What you need to do:
From the line containing "800x500 pixels." onward, every line of the entries is to be set down exactly, the last line included.

Dataset entries:
########

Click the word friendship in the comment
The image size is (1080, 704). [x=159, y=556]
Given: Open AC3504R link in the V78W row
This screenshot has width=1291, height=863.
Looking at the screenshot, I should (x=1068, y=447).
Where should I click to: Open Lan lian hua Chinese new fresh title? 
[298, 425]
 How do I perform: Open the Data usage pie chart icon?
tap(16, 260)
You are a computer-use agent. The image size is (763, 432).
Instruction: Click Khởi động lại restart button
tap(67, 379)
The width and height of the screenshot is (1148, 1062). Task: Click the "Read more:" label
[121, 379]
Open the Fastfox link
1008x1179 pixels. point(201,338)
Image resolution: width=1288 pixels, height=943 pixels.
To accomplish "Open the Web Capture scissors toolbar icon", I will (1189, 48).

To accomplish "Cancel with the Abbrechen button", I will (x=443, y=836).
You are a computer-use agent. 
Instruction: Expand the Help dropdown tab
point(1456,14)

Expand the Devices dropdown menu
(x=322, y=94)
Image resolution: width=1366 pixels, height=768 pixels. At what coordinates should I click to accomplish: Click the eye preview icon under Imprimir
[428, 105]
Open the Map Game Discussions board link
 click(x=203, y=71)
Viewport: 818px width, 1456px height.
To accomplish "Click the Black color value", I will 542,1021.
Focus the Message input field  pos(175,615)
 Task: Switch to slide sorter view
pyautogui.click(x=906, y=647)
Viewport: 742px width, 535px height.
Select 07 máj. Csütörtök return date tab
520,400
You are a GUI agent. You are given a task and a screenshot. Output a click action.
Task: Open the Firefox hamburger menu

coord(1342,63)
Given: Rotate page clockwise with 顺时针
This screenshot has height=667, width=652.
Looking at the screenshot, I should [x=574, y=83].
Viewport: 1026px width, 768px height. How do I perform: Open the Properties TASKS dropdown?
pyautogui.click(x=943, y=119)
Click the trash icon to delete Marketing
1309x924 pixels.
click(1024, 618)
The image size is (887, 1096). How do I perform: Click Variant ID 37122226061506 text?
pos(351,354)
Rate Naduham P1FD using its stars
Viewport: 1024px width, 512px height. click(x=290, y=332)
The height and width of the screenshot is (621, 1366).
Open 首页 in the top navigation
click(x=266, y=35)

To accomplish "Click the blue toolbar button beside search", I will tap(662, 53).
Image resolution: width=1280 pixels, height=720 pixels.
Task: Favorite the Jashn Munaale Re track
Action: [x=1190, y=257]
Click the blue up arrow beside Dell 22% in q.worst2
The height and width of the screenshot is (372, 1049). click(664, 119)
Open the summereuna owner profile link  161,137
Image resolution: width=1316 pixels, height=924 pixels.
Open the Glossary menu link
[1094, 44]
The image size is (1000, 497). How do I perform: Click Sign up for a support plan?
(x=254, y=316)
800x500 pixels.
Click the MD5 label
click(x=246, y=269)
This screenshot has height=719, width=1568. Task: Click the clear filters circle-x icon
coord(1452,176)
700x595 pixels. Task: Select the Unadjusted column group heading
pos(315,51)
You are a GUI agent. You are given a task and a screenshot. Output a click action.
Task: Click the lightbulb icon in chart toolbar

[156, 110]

########

Problem solution:
800x500 pixels.
Click the MD5 label
click(x=246, y=269)
This screenshot has height=719, width=1568. Task: Click the clear filters circle-x icon
coord(1452,176)
700x595 pixels. Task: Select the Unadjusted column group heading
pos(315,51)
You are a GUI agent. You are given a task and a screenshot. Output a click action.
Task: Click the lightbulb icon in chart toolbar

[156, 110]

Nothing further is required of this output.